Michael Monyelle is a convicted sex offender. Ten years ago, when he was 20 or thereabouts, he was convicted of having consensual sexual relations with a girl who was 16 and another who was 14. He was put on 10 years probation, but didn't adequately participate in treatment and got sent to prison in 1999. He was paroled in 2004.
Now Monyelle, a rather low-functioning adult, is on trial after confessing that he had sexual thoughts about kids. The prosecution also says he visited places like malls and toy stores where he was not supposed to go.
He could be locked up for life as a sexual predator, even though he hasn't touched anyone.
He could be locked up for life about being honest about what he was thinking, even though he was encouraged to report what he was thinking for his parole overseers.
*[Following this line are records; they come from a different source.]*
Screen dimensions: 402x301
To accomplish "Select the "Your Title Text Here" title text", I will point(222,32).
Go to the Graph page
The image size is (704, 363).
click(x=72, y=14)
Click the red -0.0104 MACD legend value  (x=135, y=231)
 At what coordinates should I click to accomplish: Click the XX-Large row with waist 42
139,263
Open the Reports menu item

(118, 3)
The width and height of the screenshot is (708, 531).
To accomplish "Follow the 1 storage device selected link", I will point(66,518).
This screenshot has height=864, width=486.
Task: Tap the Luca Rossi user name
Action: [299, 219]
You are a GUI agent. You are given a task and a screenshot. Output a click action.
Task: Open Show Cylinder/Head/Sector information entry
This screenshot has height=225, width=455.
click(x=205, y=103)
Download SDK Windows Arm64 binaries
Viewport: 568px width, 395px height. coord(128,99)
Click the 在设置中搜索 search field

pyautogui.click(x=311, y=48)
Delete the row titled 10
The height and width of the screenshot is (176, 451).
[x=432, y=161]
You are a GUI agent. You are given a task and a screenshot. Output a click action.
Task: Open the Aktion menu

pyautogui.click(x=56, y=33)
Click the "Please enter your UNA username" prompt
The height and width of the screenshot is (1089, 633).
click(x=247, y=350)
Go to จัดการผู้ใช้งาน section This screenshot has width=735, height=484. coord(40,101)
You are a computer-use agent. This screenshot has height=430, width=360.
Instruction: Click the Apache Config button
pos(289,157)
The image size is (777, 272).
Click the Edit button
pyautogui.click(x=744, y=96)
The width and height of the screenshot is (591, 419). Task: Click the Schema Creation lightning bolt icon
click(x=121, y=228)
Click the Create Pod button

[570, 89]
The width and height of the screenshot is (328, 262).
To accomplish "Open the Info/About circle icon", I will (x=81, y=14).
This case is simply abuse of prosecutorial discretion. It is wrong, even in cases of potential sexual assault, to lock someone up for crimes they may have pondered, but haven't committed.
Of course child sexual abuse is a heinous crime. So are a lot of other crimes. Should anyone who imagines killing the boss / spouse / bad neighbor be convicted of thinking about it? Or maybe only those who some sort of criminal record should be punished for their thoughts.
Should someone with a bad driving record be sent to jail for having a lazy thought about swiping that Porsche down the street?
How many people do you think, whether or not they have ever committed a crime, have fantasized about committing one? Is there a living human being who has not?
Who gets prosecuted (or committed for life in a civil proceeding) for that? Maybe we should limit it to convicted felons. That way we likely would only have to build 50,000 new prisons.
Once this door is opened -- the ability to lock people up for thinking bad thoughts when they have done nothing criminal -- anybody can be pushed through it. That is a far larger danger than Michae Monyelle has proven thus far to be.